Problem to solve —
All lines in the entries below that hold "token" make up the answer.

Records provided —
--

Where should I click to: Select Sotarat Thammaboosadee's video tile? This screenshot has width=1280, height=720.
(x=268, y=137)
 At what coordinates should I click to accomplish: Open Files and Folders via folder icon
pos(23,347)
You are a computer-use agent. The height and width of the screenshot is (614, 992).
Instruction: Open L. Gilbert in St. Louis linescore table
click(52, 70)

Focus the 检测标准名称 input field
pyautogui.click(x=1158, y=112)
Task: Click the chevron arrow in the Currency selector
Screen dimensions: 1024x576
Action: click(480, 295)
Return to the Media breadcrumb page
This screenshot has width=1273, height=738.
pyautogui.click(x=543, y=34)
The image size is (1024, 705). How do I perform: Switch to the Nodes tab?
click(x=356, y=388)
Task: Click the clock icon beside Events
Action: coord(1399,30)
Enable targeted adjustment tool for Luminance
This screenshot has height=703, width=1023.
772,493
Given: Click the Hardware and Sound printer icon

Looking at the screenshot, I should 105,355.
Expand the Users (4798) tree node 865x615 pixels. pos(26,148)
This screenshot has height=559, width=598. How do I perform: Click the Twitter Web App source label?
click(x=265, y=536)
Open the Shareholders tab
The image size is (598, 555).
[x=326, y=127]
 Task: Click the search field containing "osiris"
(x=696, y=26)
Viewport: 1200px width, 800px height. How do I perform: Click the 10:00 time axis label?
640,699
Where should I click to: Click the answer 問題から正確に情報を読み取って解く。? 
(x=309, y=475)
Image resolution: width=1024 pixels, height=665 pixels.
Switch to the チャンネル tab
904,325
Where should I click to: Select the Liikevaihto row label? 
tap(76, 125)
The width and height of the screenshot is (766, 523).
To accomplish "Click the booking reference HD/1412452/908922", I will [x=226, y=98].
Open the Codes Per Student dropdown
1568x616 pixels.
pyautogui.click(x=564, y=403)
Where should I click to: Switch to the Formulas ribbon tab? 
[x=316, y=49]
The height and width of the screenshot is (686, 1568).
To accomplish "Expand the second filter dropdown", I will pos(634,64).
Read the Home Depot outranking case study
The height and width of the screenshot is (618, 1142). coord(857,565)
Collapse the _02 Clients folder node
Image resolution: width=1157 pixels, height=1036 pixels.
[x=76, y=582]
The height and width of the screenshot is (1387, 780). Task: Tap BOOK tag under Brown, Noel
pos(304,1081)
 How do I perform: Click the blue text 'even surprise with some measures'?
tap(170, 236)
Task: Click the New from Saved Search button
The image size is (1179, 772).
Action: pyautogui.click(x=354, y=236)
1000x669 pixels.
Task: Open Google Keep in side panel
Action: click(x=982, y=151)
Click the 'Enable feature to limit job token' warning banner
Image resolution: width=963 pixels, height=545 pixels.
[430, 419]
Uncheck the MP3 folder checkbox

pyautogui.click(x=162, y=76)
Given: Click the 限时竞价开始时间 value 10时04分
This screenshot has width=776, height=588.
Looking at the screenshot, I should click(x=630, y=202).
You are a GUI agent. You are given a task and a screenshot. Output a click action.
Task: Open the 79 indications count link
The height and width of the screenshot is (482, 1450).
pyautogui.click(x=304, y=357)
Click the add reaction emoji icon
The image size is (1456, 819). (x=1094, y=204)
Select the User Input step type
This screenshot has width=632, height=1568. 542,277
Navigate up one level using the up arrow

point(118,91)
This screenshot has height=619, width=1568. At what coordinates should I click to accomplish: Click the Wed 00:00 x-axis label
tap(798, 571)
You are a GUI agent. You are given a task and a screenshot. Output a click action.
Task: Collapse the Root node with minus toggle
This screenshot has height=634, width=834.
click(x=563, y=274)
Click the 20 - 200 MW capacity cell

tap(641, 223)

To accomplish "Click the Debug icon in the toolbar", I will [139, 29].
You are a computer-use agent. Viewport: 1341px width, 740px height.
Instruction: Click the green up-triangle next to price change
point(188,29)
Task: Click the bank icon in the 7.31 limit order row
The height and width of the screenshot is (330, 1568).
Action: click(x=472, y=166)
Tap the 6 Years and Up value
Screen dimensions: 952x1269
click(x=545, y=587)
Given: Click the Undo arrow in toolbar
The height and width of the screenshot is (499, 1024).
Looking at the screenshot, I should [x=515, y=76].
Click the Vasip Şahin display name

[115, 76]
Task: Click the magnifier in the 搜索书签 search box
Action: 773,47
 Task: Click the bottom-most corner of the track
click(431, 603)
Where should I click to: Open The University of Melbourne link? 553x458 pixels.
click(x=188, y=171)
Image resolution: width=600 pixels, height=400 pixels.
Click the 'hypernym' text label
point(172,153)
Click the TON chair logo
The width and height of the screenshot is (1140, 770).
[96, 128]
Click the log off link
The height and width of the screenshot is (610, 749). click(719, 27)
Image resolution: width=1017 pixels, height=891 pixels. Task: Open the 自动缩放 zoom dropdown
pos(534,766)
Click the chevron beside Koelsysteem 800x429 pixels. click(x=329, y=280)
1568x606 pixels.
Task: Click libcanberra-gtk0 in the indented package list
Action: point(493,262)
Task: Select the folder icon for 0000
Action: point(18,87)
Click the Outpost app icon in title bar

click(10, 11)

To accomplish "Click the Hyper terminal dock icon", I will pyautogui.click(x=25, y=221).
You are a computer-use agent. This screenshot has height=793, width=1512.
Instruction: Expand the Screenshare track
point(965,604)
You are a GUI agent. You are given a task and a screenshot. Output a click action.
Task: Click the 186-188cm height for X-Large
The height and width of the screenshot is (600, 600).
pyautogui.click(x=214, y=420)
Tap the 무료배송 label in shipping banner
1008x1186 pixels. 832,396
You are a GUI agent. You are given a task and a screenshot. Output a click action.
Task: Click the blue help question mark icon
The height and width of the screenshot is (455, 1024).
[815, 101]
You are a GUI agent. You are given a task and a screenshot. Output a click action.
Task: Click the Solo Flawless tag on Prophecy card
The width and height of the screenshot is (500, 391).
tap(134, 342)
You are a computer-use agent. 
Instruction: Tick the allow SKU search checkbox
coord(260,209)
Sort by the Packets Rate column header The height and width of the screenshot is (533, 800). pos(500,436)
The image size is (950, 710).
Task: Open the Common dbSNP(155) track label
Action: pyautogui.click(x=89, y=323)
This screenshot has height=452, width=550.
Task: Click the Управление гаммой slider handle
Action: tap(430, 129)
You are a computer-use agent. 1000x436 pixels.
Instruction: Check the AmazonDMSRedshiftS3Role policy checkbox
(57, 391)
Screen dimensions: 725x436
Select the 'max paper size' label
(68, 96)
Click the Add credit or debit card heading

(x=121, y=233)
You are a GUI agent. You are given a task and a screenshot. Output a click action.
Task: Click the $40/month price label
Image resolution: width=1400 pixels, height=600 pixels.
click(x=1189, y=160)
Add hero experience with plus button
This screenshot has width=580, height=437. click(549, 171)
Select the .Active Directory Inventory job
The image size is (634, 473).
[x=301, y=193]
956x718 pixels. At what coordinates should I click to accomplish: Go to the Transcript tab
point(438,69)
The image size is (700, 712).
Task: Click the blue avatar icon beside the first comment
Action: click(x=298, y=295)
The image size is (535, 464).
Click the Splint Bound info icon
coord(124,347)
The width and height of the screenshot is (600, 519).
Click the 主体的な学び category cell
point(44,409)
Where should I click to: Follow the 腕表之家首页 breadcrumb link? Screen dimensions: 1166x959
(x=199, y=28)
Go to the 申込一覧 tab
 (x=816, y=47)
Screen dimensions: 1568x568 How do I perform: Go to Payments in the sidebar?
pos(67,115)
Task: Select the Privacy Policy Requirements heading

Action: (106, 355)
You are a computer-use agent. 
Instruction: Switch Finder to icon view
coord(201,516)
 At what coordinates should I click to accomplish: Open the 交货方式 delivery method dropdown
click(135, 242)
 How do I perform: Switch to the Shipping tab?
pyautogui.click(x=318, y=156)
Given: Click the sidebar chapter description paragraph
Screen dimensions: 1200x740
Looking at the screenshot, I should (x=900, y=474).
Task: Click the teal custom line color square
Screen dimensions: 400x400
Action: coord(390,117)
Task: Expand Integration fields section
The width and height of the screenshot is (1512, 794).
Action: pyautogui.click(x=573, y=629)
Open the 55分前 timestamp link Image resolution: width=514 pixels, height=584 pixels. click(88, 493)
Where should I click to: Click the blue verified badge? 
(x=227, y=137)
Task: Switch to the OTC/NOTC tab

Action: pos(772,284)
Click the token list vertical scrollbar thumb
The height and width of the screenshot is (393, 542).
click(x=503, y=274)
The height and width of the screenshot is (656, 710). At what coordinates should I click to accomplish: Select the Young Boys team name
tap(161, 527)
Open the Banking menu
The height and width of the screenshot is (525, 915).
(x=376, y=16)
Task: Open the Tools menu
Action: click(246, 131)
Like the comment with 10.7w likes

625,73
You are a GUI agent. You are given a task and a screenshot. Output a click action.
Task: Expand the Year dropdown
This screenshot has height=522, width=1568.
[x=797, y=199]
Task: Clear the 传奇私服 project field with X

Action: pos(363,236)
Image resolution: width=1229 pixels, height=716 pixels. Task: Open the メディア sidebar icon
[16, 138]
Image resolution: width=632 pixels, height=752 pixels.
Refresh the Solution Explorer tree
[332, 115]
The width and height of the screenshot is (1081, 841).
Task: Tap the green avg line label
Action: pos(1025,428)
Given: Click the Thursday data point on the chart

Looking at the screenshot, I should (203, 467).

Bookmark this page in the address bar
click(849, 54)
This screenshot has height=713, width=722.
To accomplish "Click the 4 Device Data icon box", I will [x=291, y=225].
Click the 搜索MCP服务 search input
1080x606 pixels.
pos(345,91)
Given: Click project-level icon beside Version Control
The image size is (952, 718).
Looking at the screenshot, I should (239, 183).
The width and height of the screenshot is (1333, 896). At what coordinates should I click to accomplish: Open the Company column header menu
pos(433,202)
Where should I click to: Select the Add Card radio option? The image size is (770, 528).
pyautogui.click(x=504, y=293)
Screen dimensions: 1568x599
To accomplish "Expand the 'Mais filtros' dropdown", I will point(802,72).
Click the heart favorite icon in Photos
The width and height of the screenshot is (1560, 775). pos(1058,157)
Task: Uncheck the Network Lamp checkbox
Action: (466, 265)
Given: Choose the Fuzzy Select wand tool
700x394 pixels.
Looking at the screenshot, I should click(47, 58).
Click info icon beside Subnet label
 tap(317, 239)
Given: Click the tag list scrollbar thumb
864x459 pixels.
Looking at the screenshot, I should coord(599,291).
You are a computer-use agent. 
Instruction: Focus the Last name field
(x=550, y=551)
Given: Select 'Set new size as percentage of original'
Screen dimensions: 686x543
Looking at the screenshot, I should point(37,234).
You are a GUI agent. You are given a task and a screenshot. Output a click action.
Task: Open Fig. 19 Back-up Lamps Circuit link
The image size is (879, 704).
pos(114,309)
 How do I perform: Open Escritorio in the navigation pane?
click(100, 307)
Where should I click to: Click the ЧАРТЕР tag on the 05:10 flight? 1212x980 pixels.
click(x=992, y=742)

--

Task response —
Click the 'Enable feature to limit job token' warning banner
Click the token list vertical scrollbar thumb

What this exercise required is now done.